Input data:
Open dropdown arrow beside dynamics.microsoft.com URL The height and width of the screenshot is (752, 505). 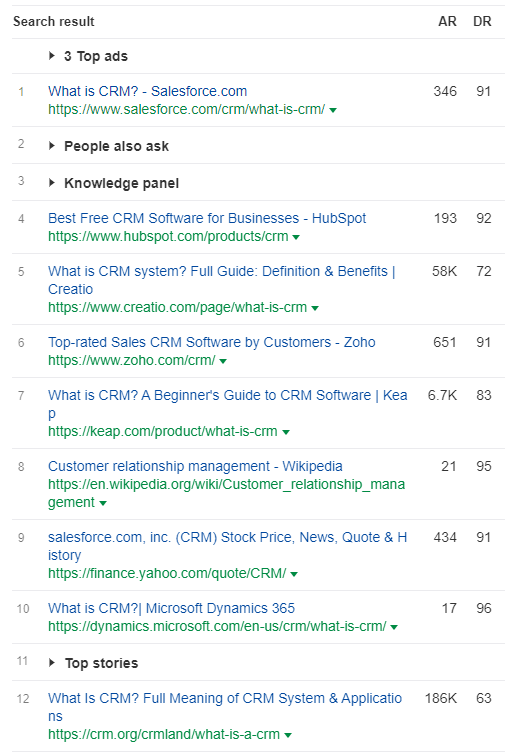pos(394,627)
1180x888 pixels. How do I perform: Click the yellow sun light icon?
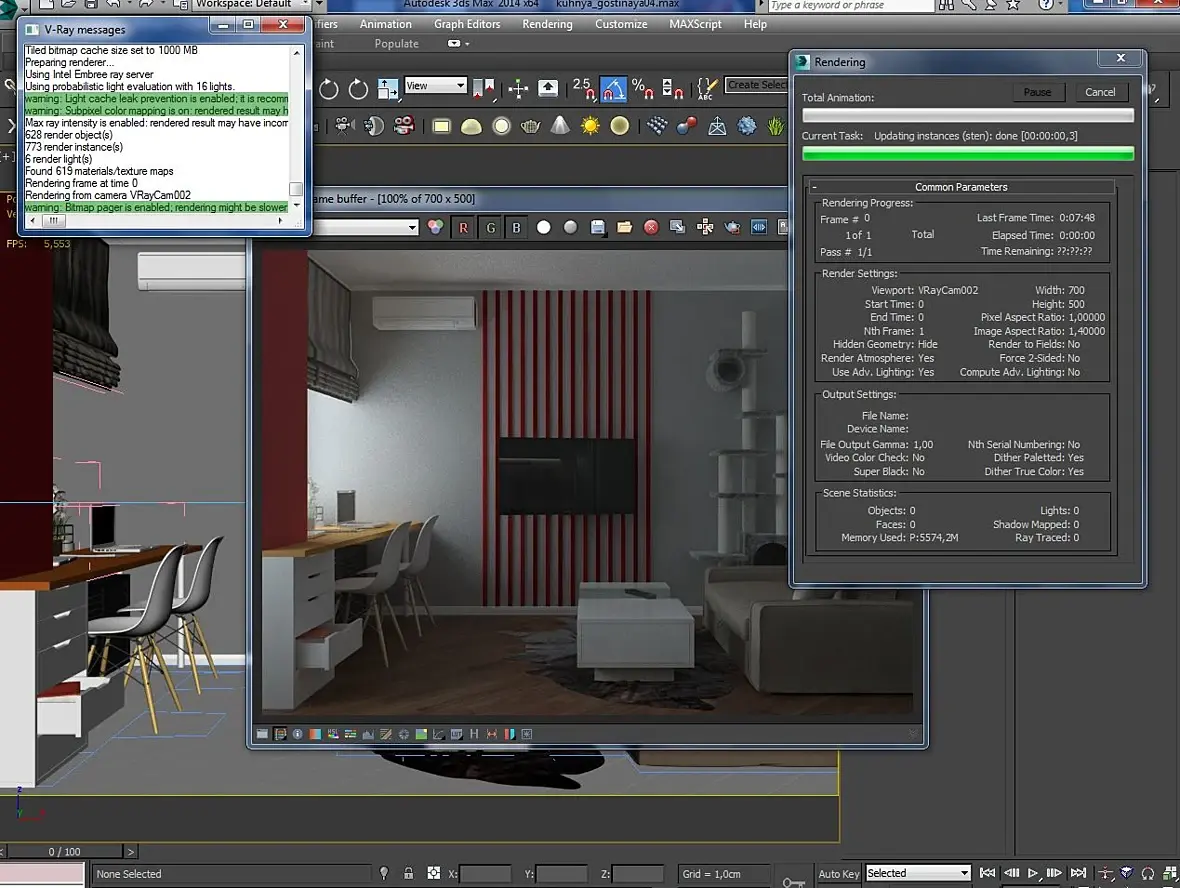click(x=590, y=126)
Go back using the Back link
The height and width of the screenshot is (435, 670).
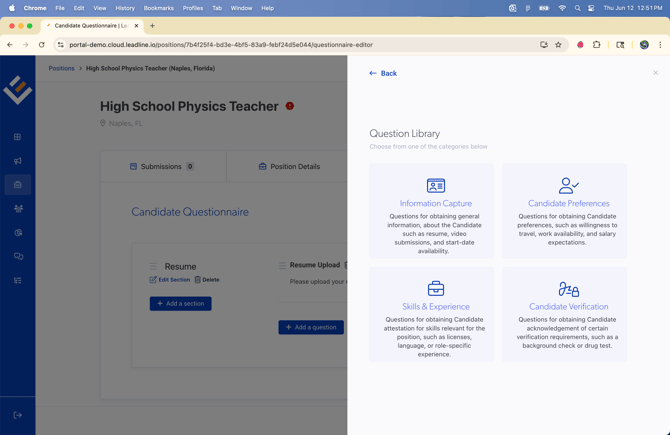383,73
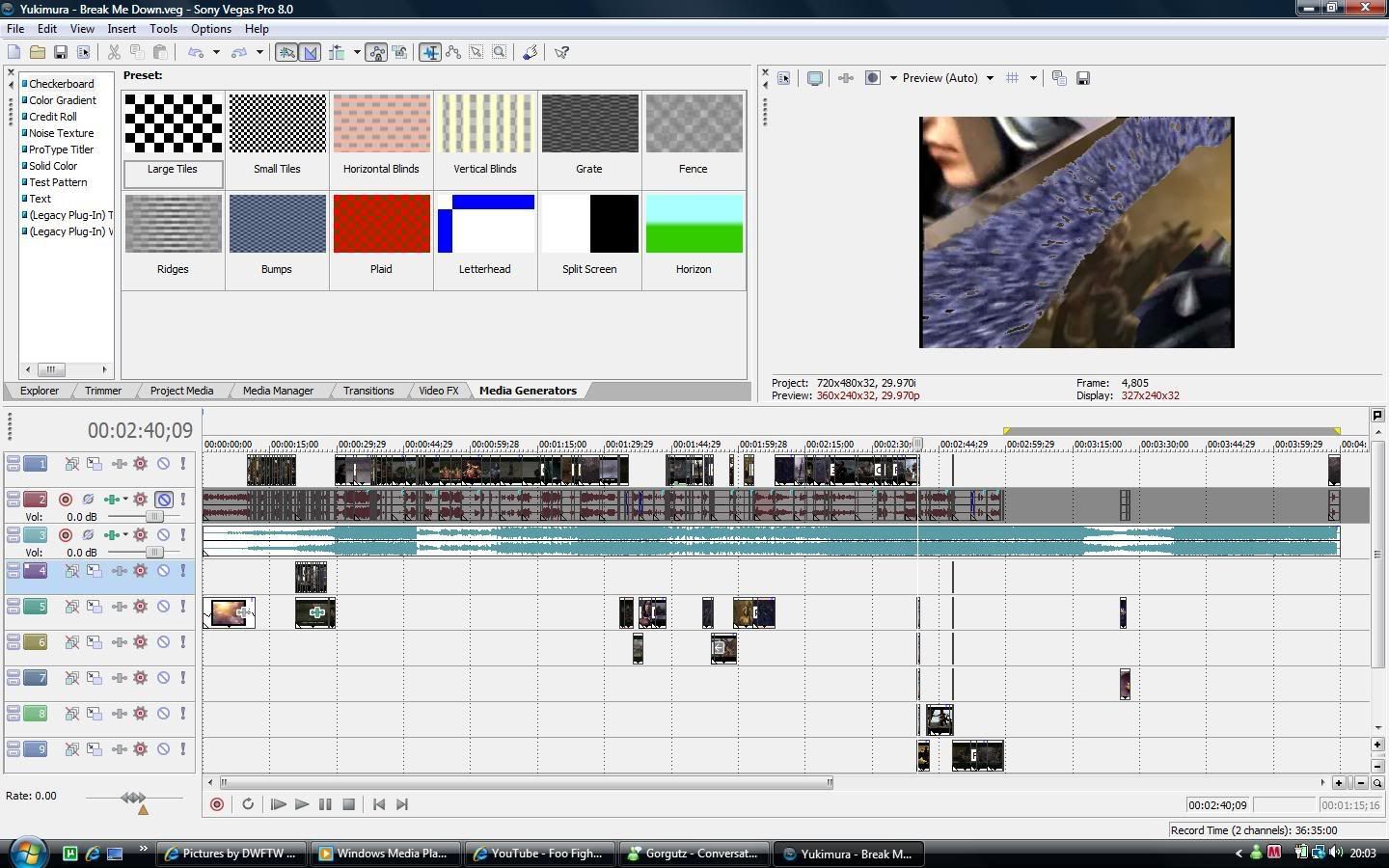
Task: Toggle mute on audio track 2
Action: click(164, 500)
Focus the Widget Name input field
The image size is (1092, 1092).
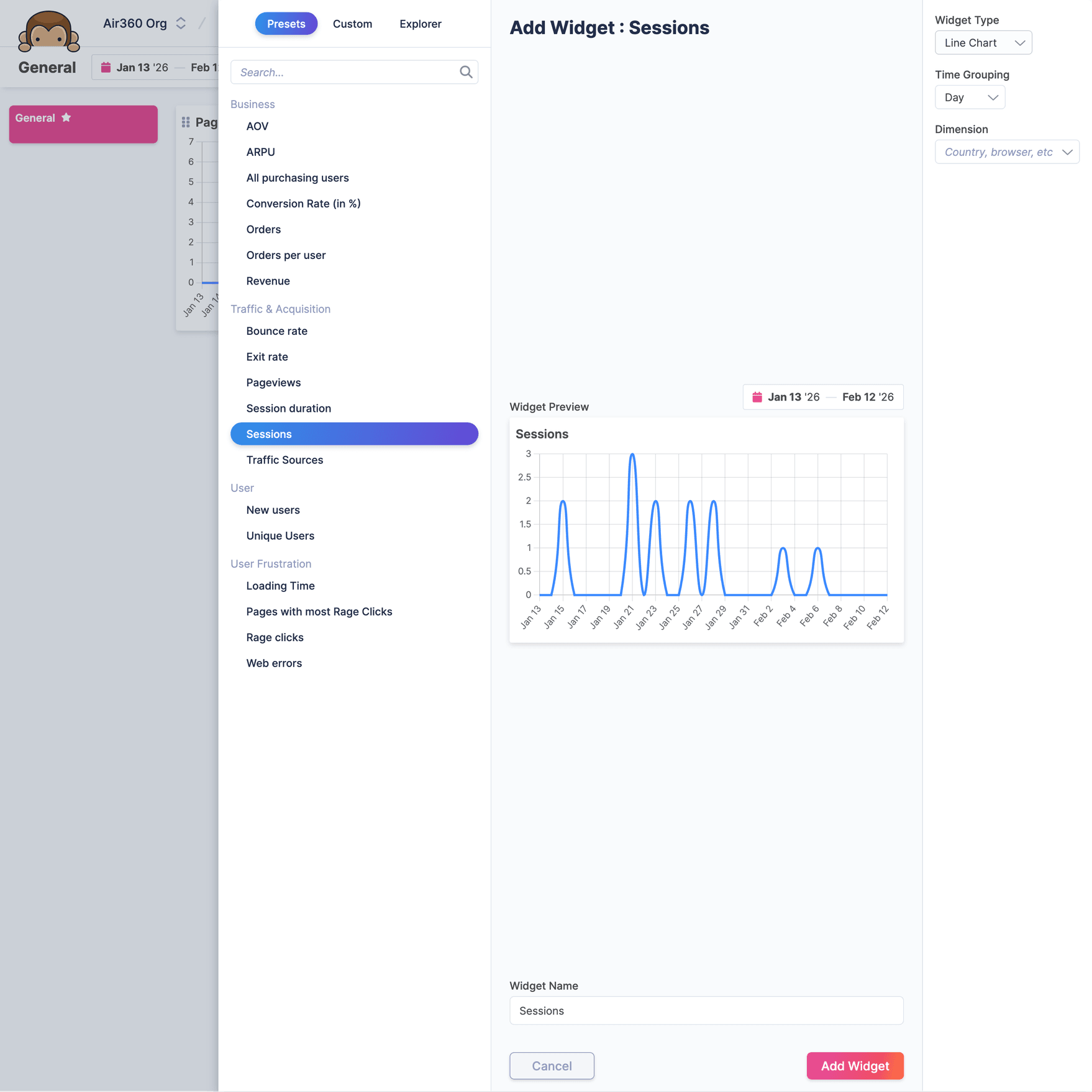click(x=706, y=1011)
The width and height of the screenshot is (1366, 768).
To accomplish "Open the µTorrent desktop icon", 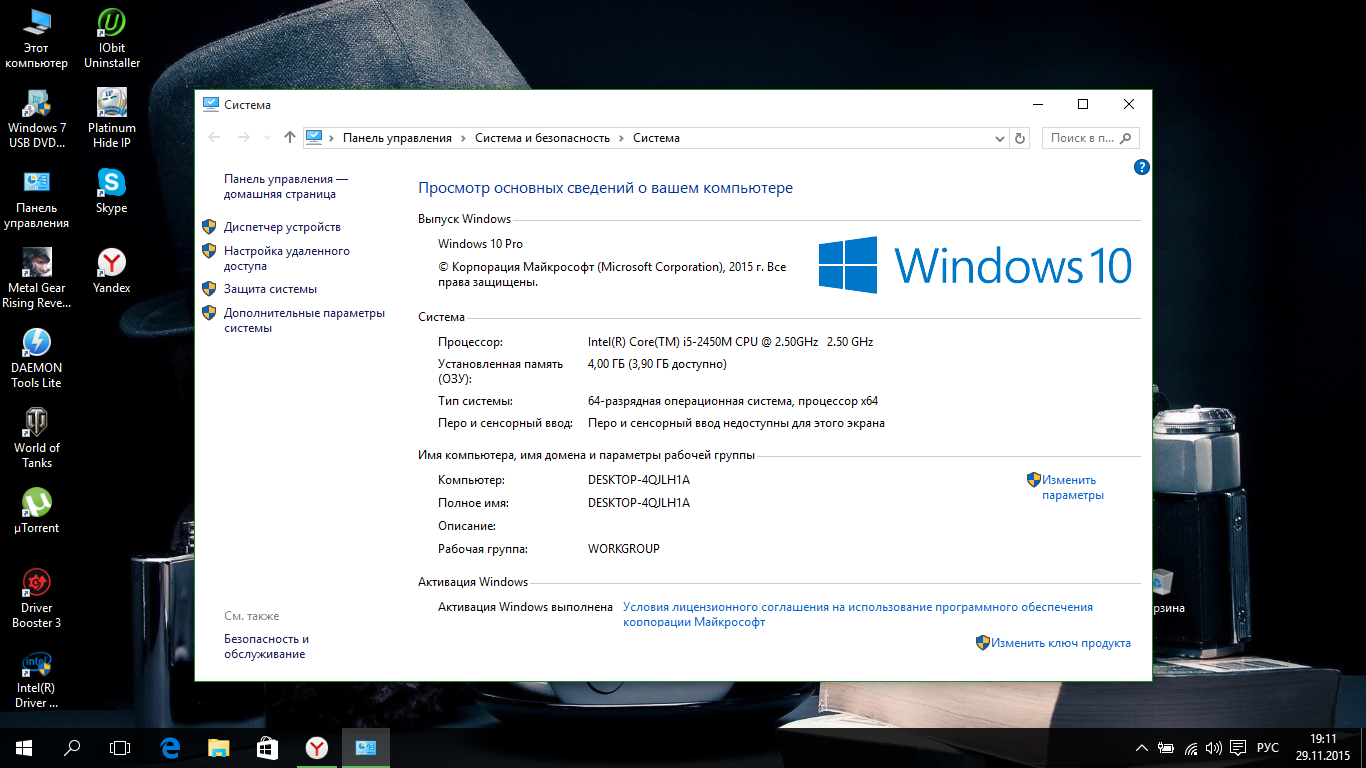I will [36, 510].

What to work on:
From the entries above, copy exactly the lines starting at the one with "1180x888 pixels. How" and stopping at the one with "Focus the Widget Name input field", keeping both ends. Drop the pictures.

Answer for the task:
1180x888 pixels. How do I perform: Click the yellow sun light icon?
click(x=590, y=126)
Go back using the Back link
The height and width of the screenshot is (435, 670).
383,73
Task: Toggle mute on audio track 2
Action: click(164, 500)
Focus the Widget Name input field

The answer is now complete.